## YOUR OBJECTIVE
Could you rewrite the material so that each "Undo button" becomes "Redo button", with nothing else altered?

Collection entries
/---

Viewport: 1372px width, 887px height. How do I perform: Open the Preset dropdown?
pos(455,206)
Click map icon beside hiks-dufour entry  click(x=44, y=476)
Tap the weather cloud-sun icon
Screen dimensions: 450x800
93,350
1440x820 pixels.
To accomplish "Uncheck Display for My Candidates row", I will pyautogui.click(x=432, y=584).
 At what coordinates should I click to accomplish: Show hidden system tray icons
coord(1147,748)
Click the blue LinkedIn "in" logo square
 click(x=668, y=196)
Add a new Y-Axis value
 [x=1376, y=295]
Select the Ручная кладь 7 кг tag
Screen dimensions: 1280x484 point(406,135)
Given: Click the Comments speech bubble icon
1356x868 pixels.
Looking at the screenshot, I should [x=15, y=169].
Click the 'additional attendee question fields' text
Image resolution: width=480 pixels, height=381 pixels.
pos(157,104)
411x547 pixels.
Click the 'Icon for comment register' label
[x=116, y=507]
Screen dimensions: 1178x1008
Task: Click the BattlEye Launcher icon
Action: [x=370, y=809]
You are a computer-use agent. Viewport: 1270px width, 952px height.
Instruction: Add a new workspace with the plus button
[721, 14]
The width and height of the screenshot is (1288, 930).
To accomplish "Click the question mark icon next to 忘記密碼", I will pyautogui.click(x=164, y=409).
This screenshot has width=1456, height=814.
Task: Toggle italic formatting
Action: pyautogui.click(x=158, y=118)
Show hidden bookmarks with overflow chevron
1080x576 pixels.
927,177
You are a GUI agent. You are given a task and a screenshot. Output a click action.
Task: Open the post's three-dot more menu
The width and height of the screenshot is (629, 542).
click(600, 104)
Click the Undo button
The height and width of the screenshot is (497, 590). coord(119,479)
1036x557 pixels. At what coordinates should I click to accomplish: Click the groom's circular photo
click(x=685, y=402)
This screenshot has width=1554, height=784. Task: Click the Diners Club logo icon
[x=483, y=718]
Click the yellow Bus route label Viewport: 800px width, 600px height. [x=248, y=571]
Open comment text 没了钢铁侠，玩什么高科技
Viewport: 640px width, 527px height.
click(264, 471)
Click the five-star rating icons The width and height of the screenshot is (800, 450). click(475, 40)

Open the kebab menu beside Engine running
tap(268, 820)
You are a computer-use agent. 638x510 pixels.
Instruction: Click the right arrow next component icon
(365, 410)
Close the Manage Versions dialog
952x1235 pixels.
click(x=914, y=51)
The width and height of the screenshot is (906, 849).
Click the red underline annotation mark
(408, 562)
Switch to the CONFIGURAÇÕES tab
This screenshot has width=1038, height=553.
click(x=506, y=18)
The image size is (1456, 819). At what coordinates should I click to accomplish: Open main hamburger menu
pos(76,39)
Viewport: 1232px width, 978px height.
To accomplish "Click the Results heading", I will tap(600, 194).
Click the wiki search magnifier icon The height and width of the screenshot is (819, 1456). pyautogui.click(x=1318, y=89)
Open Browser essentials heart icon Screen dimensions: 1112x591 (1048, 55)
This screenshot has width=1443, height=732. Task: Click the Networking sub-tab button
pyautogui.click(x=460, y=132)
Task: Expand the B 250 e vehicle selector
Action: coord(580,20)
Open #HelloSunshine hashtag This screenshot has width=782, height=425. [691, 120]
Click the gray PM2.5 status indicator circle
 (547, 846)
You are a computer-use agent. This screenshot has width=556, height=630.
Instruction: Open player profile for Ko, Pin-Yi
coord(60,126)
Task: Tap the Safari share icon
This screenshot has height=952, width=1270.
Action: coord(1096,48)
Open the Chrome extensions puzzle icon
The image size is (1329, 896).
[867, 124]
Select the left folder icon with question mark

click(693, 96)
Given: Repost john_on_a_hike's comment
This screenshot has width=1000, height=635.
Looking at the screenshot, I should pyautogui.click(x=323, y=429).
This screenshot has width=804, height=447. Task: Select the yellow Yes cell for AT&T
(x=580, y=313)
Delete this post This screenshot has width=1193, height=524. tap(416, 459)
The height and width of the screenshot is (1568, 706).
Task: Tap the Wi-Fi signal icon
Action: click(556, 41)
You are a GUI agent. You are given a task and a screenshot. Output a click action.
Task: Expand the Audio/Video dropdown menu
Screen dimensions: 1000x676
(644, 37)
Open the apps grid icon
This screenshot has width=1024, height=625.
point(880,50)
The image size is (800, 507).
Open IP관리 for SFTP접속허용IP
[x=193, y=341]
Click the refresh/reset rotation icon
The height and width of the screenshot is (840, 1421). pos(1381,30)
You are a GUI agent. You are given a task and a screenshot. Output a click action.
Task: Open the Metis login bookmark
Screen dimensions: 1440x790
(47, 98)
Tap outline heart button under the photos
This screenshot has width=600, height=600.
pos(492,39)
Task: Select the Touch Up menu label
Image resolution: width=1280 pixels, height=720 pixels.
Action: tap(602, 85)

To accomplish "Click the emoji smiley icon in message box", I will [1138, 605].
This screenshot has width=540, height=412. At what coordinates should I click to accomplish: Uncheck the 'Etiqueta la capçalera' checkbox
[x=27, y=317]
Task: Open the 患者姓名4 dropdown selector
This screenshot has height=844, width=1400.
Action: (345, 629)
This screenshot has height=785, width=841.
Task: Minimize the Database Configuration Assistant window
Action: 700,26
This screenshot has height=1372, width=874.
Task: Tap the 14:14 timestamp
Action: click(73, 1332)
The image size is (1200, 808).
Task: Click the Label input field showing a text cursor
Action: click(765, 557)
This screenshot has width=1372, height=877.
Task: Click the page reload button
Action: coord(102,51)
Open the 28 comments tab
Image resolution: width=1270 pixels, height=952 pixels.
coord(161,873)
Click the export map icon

\---

## SOLUTION TO THIS EXERCISE
Viewport: 1372px width, 887px height. How do I perform: Open the Preset dropdown?
pos(455,206)
Click map icon beside hiks-dufour entry  click(x=44, y=476)
Tap the weather cloud-sun icon
Screen dimensions: 450x800
93,350
1440x820 pixels.
To accomplish "Uncheck Display for My Candidates row", I will pyautogui.click(x=432, y=584).
 At what coordinates should I click to accomplish: Show hidden system tray icons
coord(1147,748)
Click the blue LinkedIn "in" logo square
 click(x=668, y=196)
Add a new Y-Axis value
 [x=1376, y=295]
Select the Ручная кладь 7 кг tag
Screen dimensions: 1280x484 point(406,135)
Given: Click the Comments speech bubble icon
1356x868 pixels.
Looking at the screenshot, I should [x=15, y=169].
Click the 'additional attendee question fields' text
Image resolution: width=480 pixels, height=381 pixels.
pos(157,104)
411x547 pixels.
Click the 'Icon for comment register' label
[x=116, y=507]
Screen dimensions: 1178x1008
Task: Click the BattlEye Launcher icon
Action: [x=370, y=809]
You are a computer-use agent. Viewport: 1270px width, 952px height.
Instruction: Add a new workspace with the plus button
[721, 14]
The width and height of the screenshot is (1288, 930).
To accomplish "Click the question mark icon next to 忘記密碼", I will pyautogui.click(x=164, y=409).
This screenshot has width=1456, height=814.
Task: Toggle italic formatting
Action: pyautogui.click(x=158, y=118)
Show hidden bookmarks with overflow chevron
1080x576 pixels.
927,177
You are a GUI agent. You are given a task and a screenshot. Output a click action.
Task: Open the post's three-dot more menu
The width and height of the screenshot is (629, 542).
click(600, 104)
Click the Redo button
The height and width of the screenshot is (497, 590). coord(119,479)
1036x557 pixels. At what coordinates should I click to accomplish: Click the groom's circular photo
click(x=685, y=402)
This screenshot has width=1554, height=784. Task: Click the Diners Club logo icon
[x=483, y=718]
Click the yellow Bus route label Viewport: 800px width, 600px height. [x=248, y=571]
Open comment text 没了钢铁侠，玩什么高科技
Viewport: 640px width, 527px height.
click(264, 471)
Click the five-star rating icons The width and height of the screenshot is (800, 450). click(475, 40)

Open the kebab menu beside Engine running
tap(268, 820)
You are a computer-use agent. 638x510 pixels.
Instruction: Click the right arrow next component icon
(365, 410)
Close the Manage Versions dialog
952x1235 pixels.
click(x=914, y=51)
The width and height of the screenshot is (906, 849).
Click the red underline annotation mark
(408, 562)
Switch to the CONFIGURAÇÕES tab
This screenshot has width=1038, height=553.
click(x=506, y=18)
The image size is (1456, 819). At what coordinates should I click to accomplish: Open main hamburger menu
pos(76,39)
Viewport: 1232px width, 978px height.
To accomplish "Click the Results heading", I will tap(600, 194).
Click the wiki search magnifier icon The height and width of the screenshot is (819, 1456). pyautogui.click(x=1318, y=89)
Open Browser essentials heart icon Screen dimensions: 1112x591 (1048, 55)
This screenshot has width=1443, height=732. Task: Click the Networking sub-tab button
pyautogui.click(x=460, y=132)
Task: Expand the B 250 e vehicle selector
Action: coord(580,20)
Open #HelloSunshine hashtag This screenshot has width=782, height=425. [691, 120]
Click the gray PM2.5 status indicator circle
 (547, 846)
You are a computer-use agent. This screenshot has width=556, height=630.
Instruction: Open player profile for Ko, Pin-Yi
coord(60,126)
Task: Tap the Safari share icon
This screenshot has height=952, width=1270.
Action: coord(1096,48)
Open the Chrome extensions puzzle icon
The image size is (1329, 896).
[867, 124]
Select the left folder icon with question mark

click(693, 96)
Given: Repost john_on_a_hike's comment
This screenshot has width=1000, height=635.
Looking at the screenshot, I should pyautogui.click(x=323, y=429).
This screenshot has width=804, height=447. Task: Select the yellow Yes cell for AT&T
(x=580, y=313)
Delete this post This screenshot has width=1193, height=524. tap(416, 459)
The height and width of the screenshot is (1568, 706).
Task: Tap the Wi-Fi signal icon
Action: click(556, 41)
You are a GUI agent. You are given a task and a screenshot. Output a click action.
Task: Expand the Audio/Video dropdown menu
Screen dimensions: 1000x676
(644, 37)
Open the apps grid icon
This screenshot has width=1024, height=625.
point(880,50)
The image size is (800, 507).
Open IP관리 for SFTP접속허용IP
[x=193, y=341]
Click the refresh/reset rotation icon
The height and width of the screenshot is (840, 1421). pos(1381,30)
You are a GUI agent. You are given a task and a screenshot. Output a click action.
Task: Open the Metis login bookmark
Screen dimensions: 1440x790
(47, 98)
Tap outline heart button under the photos
This screenshot has width=600, height=600.
pos(492,39)
Task: Select the Touch Up menu label
Image resolution: width=1280 pixels, height=720 pixels.
Action: tap(602, 85)

To accomplish "Click the emoji smiley icon in message box", I will [1138, 605].
This screenshot has width=540, height=412. At what coordinates should I click to accomplish: Uncheck the 'Etiqueta la capçalera' checkbox
[x=27, y=317]
Task: Open the 患者姓名4 dropdown selector
This screenshot has height=844, width=1400.
Action: (345, 629)
This screenshot has height=785, width=841.
Task: Minimize the Database Configuration Assistant window
Action: 700,26
This screenshot has height=1372, width=874.
Task: Tap the 14:14 timestamp
Action: click(73, 1332)
The image size is (1200, 808).
Task: Click the Label input field showing a text cursor
Action: click(765, 557)
This screenshot has width=1372, height=877.
Task: Click the page reload button
Action: coord(102,51)
Open the 28 comments tab
Image resolution: width=1270 pixels, height=952 pixels.
coord(161,873)
Click the export map icon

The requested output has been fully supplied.